1. What are AM, GM, and HM in statistics?
Ans. In statistics, AM stands for Arithmetic Mean, GM stands for Geometric Mean, and HM stands for Harmonic Mean. These are measures of central tendency used to represent the average or typical value of a set of data.
2. How are AM, GM, and HM calculated?
Ans. The Arithmetic Mean (AM) is calculated by summing all the values in a dataset and dividing it by the number of values. The Geometric Mean (GM) is calculated by taking the nth root of the product of all values in a dataset, where n is the number of values. The Harmonic Mean (HM) is calculated by dividing the number of values by the sum of their reciprocals.
3. When should I use AM, GM, or HM?
Ans. The choice between AM, GM, and HM depends on the nature of the data and the purpose of analysis. AM is commonly used when dealing with continuous data and provides a representative value. GM is useful when analyzing exponential growth or rates of change. HM is often used in situations where the reciprocal of a value is of interest, such as average speed or average resistance.
4. What are the differences between AM, GM, and HM?
Ans. The main difference between AM, GM, and HM lies in their calculation methods and the types of data they represent. AM gives equal weight to each value, GM gives greater weight to larger values, and HM gives greater weight to smaller values. AM can be influenced by extreme values, while GM and HM are less affected. Additionally, AM and GM are always equal or greater than HM.
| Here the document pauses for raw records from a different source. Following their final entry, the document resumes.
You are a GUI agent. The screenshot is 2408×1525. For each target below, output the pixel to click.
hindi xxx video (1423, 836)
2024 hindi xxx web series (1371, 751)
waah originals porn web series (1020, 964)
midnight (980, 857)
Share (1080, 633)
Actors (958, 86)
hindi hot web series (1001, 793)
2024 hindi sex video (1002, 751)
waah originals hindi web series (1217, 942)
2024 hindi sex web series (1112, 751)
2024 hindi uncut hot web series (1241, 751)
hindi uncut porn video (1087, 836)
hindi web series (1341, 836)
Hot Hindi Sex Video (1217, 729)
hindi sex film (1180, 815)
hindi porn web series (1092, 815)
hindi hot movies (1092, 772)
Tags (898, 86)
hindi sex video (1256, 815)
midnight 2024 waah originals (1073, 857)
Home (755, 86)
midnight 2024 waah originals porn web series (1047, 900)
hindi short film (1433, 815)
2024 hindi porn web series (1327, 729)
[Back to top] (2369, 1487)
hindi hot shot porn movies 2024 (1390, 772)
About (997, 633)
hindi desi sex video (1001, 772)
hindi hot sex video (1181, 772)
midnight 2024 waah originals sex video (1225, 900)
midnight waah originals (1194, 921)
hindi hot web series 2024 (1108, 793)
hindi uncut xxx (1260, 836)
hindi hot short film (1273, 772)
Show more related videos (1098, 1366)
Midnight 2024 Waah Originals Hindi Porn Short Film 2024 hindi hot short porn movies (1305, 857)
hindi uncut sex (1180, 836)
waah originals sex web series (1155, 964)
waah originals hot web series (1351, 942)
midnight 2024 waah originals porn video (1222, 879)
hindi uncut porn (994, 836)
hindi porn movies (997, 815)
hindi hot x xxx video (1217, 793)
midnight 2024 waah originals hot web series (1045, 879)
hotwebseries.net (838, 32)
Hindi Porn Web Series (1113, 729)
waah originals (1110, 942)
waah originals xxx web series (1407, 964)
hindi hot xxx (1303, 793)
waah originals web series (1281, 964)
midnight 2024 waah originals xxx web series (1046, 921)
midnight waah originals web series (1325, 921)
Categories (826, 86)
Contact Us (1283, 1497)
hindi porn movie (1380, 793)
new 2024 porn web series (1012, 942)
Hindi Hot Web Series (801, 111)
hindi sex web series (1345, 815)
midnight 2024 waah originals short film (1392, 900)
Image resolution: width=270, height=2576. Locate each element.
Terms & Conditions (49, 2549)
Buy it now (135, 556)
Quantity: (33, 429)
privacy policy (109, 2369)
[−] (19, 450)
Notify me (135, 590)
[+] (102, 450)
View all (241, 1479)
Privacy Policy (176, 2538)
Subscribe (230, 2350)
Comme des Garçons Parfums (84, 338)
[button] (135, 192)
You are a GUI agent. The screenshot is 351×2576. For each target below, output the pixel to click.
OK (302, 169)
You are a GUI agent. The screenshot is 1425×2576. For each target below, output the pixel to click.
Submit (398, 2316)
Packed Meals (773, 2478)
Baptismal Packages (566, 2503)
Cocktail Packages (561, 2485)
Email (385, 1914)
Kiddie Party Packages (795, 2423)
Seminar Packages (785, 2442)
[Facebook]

5. Can AM, GM, and HM be used together?
Ans. Yes, AM, GM, and HM can be used together to gain a more comprehensive understanding of a dataset. For example, when analyzing financial data, one can use AM to calculate the average return on investment, GM to calculate the compound annual growth rate, and HM to calculate the average cost of borrowing. Each measure provides valuable insights into different aspects of the data.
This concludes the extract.